2025q1 Homework2 (quiz1+2)

contributed by < Potassium-chromate >

第一周

測驗一

程式碼運作原理

list_insert_before 的具體用途為將 item 插入到 before 前面。具體方式為持續遍歷鍊結串列直到遇到 before ，接著把 before 前一個節點的 next 指向 item。

static inline void list_insert_before(list_t *l,
                                      list_item_t *before,
                                      list_item_t *item)
{
    list_item_t **p;
    for (p = &l->head; *p != before; p = &(*p)->next)
        ;
    *p = item;
    item->next = before;
}

合併排序操作

本次實作為 Top-Down 的方式，其中尋找中間節點的作法為利用快慢指標 (slow and fast pointers)。

尋找中間節點 - get_middle()
在 get_middle() 函數中，我們使用快慢指標 (slow and fast pointers) 來找到鏈結串列的中間節點：

slow 指標每次移動一步。
fast 指標每次移動兩步。
當 fast 到達鏈結串列的末端時，slow 剛好位於中間位置。

合併兩個已排序的鏈結串列 - merge()
其實做方式為利用遞迴函數來合併兩個已排序的鏈結串列，並返回排序後的新鏈結串列的第一個節點。

若 left 的值較小，則 left->next 指向遞迴合併後的結果，返回 left。
若 right 的值較小，則 right->next 指向遞迴合併後的結果，返回 right。3

static inline list_item_t *merge(list_item_t *left, list_item_t *right) {
    if (!left) return right;
    if (!right) return left;
    
    if (left->value <= right->value) {
        left->next = merge(left->next, right);
        return left;
    } else {
        right->next = merge(left, right->next);
        return right;
    }
}

實作 Merge Sort - merge_sort()

-*-

練習題 a.
從資料列中挑出所有含有字串「should」的行，逐行原樣抄錄。
上方文本與這些資料列彼此無關。

本題資料.
-*-

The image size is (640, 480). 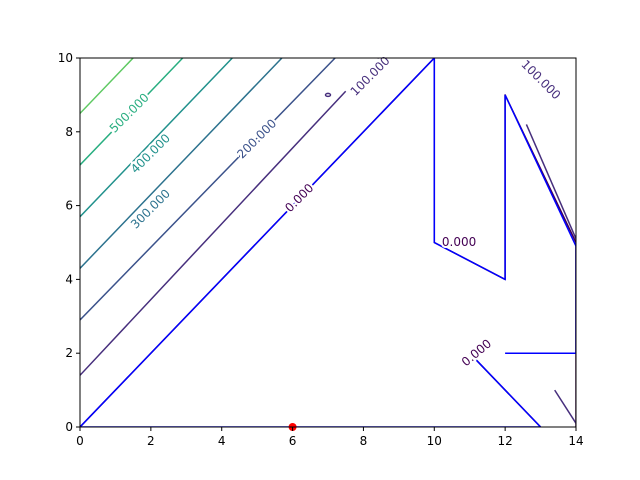 What do you see at coordinates (576, 441) in the screenshot?
I see `x-tick-label: 14` at bounding box center [576, 441].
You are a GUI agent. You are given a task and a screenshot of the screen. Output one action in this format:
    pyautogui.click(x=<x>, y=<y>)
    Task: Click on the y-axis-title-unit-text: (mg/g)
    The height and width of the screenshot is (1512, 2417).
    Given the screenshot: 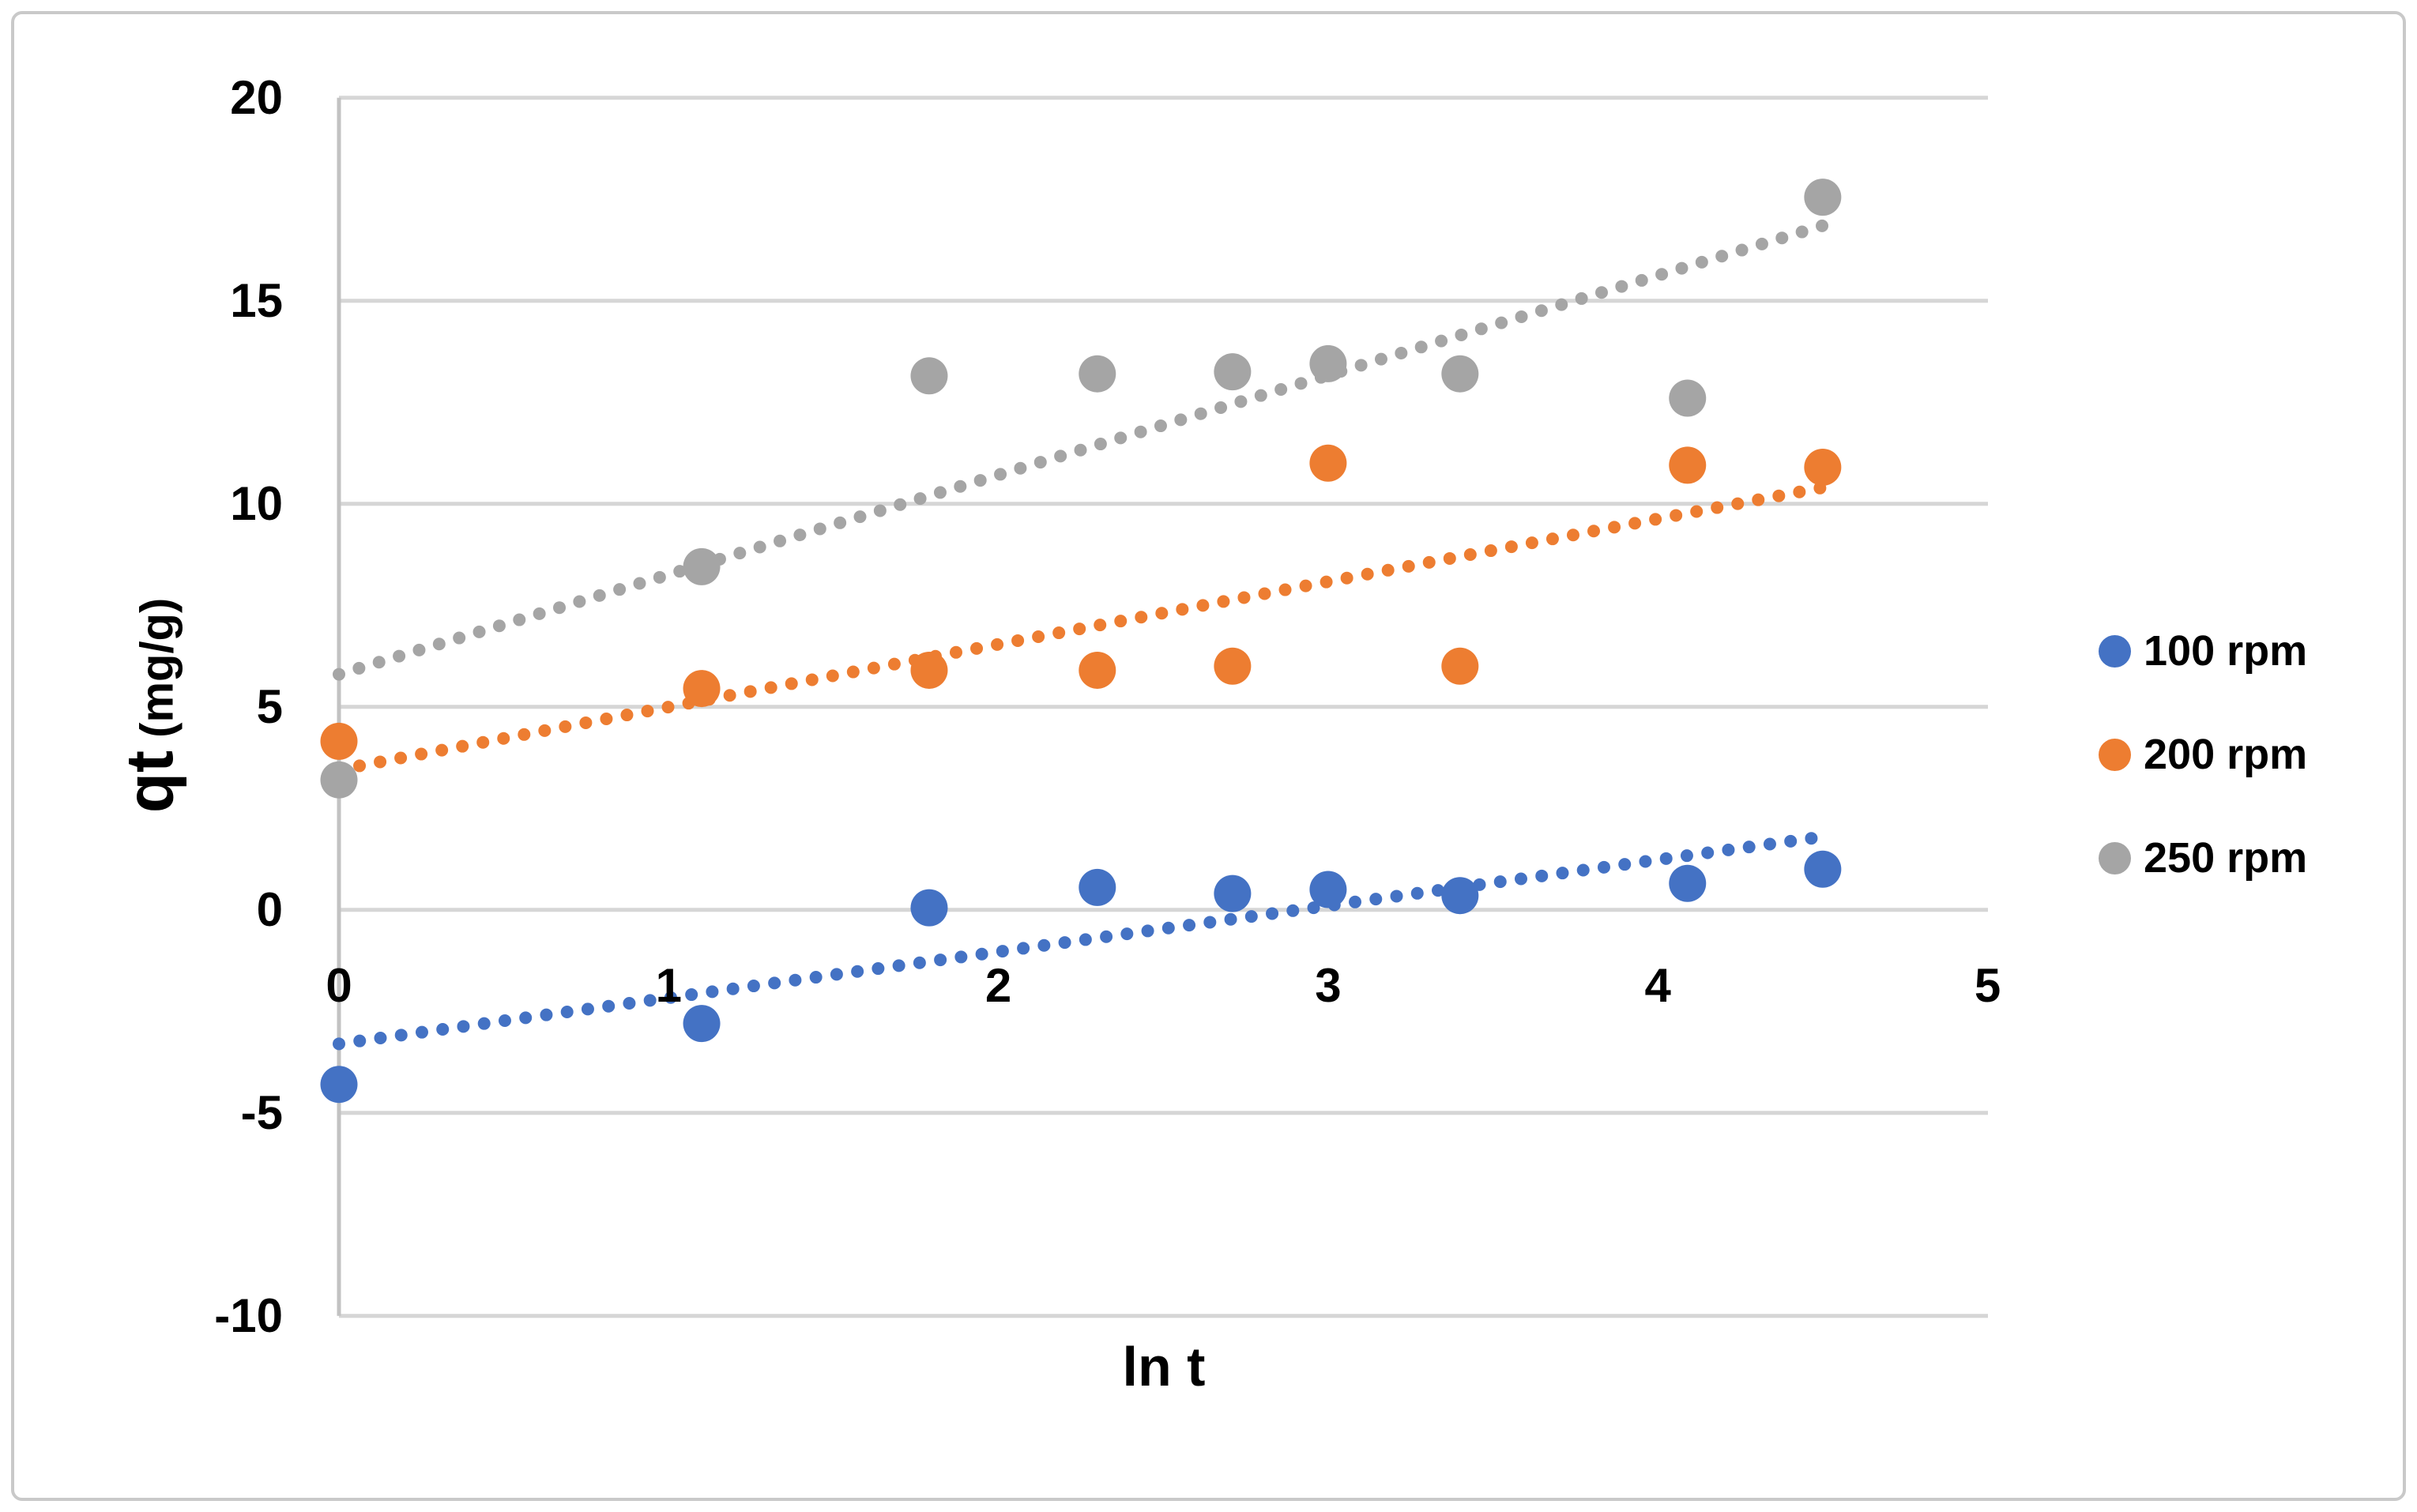 What is the action you would take?
    pyautogui.click(x=157, y=668)
    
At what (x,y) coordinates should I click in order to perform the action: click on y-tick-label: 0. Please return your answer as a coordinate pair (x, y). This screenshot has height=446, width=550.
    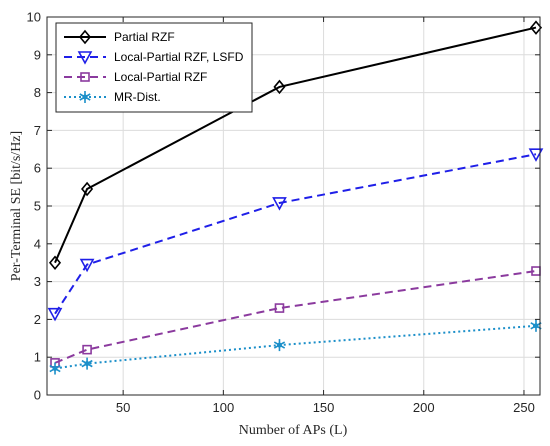
    Looking at the image, I should click on (38, 396).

-*-

練習題 b.
根據關於鏈結串列合併排序的文本，回答以下問題：
(i) 在 get_middle() 中，fast 指標每次移動幾步？
(ii) 在 merge() 中，若 left 為空，函數回傳什麼？
(iii) 本次合併排序的實作採用哪種方式？

最終答案 a.
At what (x,y) coordinates should I click in order to perform the action: click on y-tick-label: 0. Please return your answer as a coordinate pair (x, y). This screenshot has height=446, width=550.
    Looking at the image, I should click on (38, 396).

最終答案 b.
(i) 兩步。
(ii) 回傳 right。
(iii) Top-Down 的方式。